[Saved entries]
....

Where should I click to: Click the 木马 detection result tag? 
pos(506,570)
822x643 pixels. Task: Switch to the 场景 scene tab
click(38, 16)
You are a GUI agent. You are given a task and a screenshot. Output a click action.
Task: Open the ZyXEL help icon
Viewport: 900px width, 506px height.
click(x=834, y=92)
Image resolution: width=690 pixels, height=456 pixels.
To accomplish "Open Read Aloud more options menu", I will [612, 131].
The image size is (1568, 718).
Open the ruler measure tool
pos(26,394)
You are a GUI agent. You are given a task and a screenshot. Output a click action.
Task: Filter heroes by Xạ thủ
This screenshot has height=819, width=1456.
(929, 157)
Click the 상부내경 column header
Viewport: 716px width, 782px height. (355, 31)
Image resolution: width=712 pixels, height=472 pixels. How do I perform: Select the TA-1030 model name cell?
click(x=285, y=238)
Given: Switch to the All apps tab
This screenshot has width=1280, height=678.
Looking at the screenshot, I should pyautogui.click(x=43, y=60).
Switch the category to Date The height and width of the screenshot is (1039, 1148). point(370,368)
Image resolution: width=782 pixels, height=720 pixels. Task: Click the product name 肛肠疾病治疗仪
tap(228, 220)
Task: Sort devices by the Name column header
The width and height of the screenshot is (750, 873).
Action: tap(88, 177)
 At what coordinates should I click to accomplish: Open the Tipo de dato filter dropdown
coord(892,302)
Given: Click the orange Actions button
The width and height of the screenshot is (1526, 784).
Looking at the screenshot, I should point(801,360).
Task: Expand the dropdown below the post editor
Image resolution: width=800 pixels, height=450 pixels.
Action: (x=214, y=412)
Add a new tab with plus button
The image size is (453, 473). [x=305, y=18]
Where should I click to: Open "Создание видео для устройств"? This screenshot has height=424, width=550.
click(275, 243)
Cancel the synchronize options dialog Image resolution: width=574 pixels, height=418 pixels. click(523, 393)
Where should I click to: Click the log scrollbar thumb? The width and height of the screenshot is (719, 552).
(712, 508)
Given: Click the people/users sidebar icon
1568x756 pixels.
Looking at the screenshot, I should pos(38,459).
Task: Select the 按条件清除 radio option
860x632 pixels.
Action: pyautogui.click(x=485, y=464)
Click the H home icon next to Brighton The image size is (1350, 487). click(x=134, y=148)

....

→ **TASK TO COMPLETE**:
Copy out every entry above exactly.

→ **ANSWER SPACE**:
Where should I click to: Click the 木马 detection result tag? 
pos(506,570)
822x643 pixels. Task: Switch to the 场景 scene tab
click(38, 16)
You are a GUI agent. You are given a task and a screenshot. Output a click action.
Task: Open the ZyXEL help icon
Viewport: 900px width, 506px height.
click(x=834, y=92)
Image resolution: width=690 pixels, height=456 pixels.
To accomplish "Open Read Aloud more options menu", I will [612, 131].
The image size is (1568, 718).
Open the ruler measure tool
pos(26,394)
You are a GUI agent. You are given a task and a screenshot. Output a click action.
Task: Filter heroes by Xạ thủ
This screenshot has height=819, width=1456.
(929, 157)
Click the 상부내경 column header
Viewport: 716px width, 782px height. (355, 31)
Image resolution: width=712 pixels, height=472 pixels. How do I perform: Select the TA-1030 model name cell?
click(x=285, y=238)
Given: Switch to the All apps tab
This screenshot has width=1280, height=678.
Looking at the screenshot, I should pyautogui.click(x=43, y=60).
Switch the category to Date The height and width of the screenshot is (1039, 1148). point(370,368)
Image resolution: width=782 pixels, height=720 pixels. Task: Click the product name 肛肠疾病治疗仪
tap(228, 220)
Task: Sort devices by the Name column header
The width and height of the screenshot is (750, 873).
Action: tap(88, 177)
 At what coordinates should I click to accomplish: Open the Tipo de dato filter dropdown
coord(892,302)
Given: Click the orange Actions button
The width and height of the screenshot is (1526, 784).
Looking at the screenshot, I should point(801,360).
Task: Expand the dropdown below the post editor
Image resolution: width=800 pixels, height=450 pixels.
Action: (x=214, y=412)
Add a new tab with plus button
The image size is (453, 473). [x=305, y=18]
Where should I click to: Open "Создание видео для устройств"? This screenshot has height=424, width=550.
click(275, 243)
Cancel the synchronize options dialog Image resolution: width=574 pixels, height=418 pixels. click(523, 393)
Where should I click to: Click the log scrollbar thumb? The width and height of the screenshot is (719, 552).
(712, 508)
Given: Click the people/users sidebar icon
1568x756 pixels.
Looking at the screenshot, I should pos(38,459).
Task: Select the 按条件清除 radio option
860x632 pixels.
Action: pyautogui.click(x=485, y=464)
Click the H home icon next to Brighton The image size is (1350, 487). click(x=134, y=148)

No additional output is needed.